*** Material supplied ***

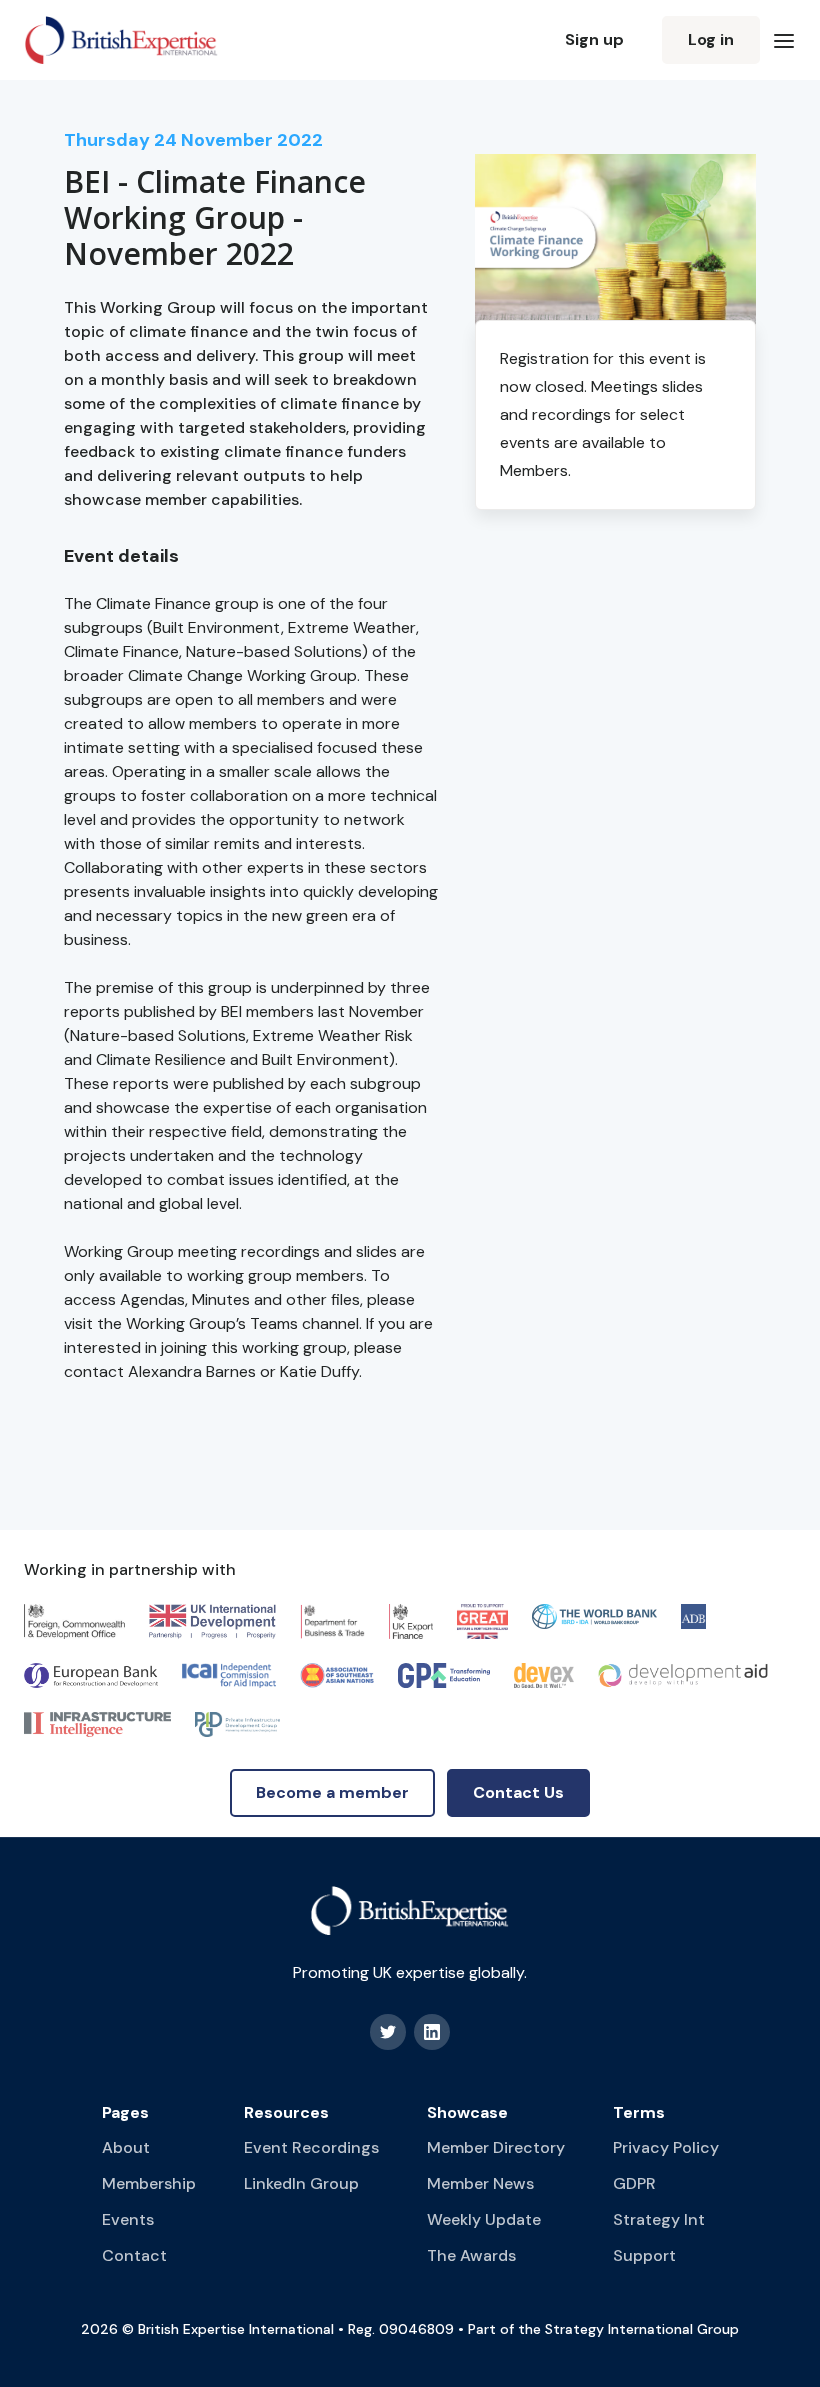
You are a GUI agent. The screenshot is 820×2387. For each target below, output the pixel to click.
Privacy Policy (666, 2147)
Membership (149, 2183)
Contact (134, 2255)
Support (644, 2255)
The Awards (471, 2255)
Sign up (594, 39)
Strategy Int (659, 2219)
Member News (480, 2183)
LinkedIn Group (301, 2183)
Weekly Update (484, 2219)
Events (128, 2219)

*** End of Material supplied ***
*** Material supplied ***

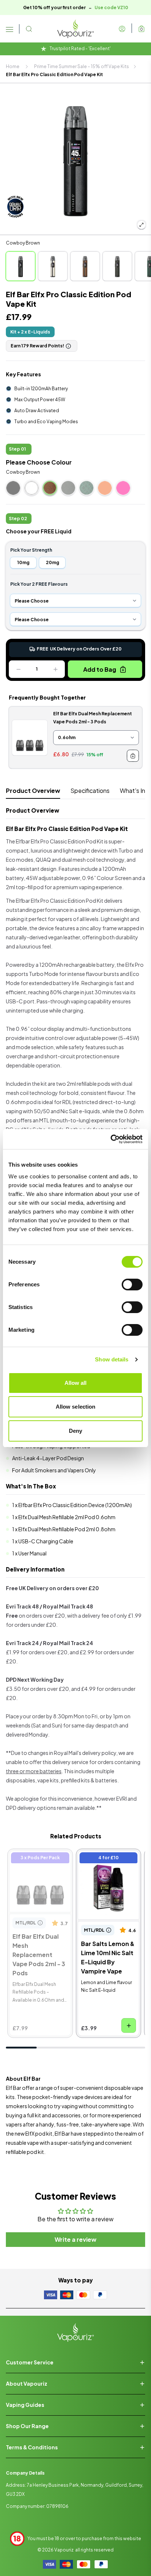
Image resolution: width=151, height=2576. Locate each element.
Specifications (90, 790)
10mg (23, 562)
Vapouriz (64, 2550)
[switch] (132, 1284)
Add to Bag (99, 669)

*** End of Material supplied ***
*** Material supplied ***

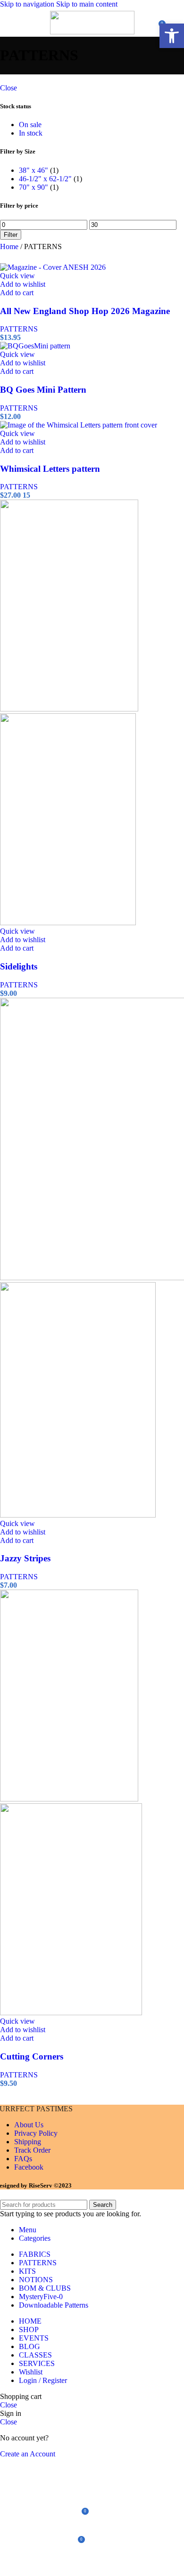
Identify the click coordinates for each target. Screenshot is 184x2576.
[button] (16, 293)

*** End of Material supplied ***

Work required: Please give back exactly the lines of the listing above that run from the one containing "You are a GUI" through the one containing "Events (128, 2219)", and only those.

Reply:
You are a GUI agent. The screenshot is 820×2387. For each target below, output the pixel to click.
Privacy Policy (666, 2147)
Membership (149, 2183)
Contact (134, 2255)
Support (644, 2255)
The Awards (471, 2255)
Sign up (594, 39)
Strategy Int (659, 2219)
Member News (480, 2183)
LinkedIn Group (301, 2183)
Weekly Update (484, 2219)
Events (128, 2219)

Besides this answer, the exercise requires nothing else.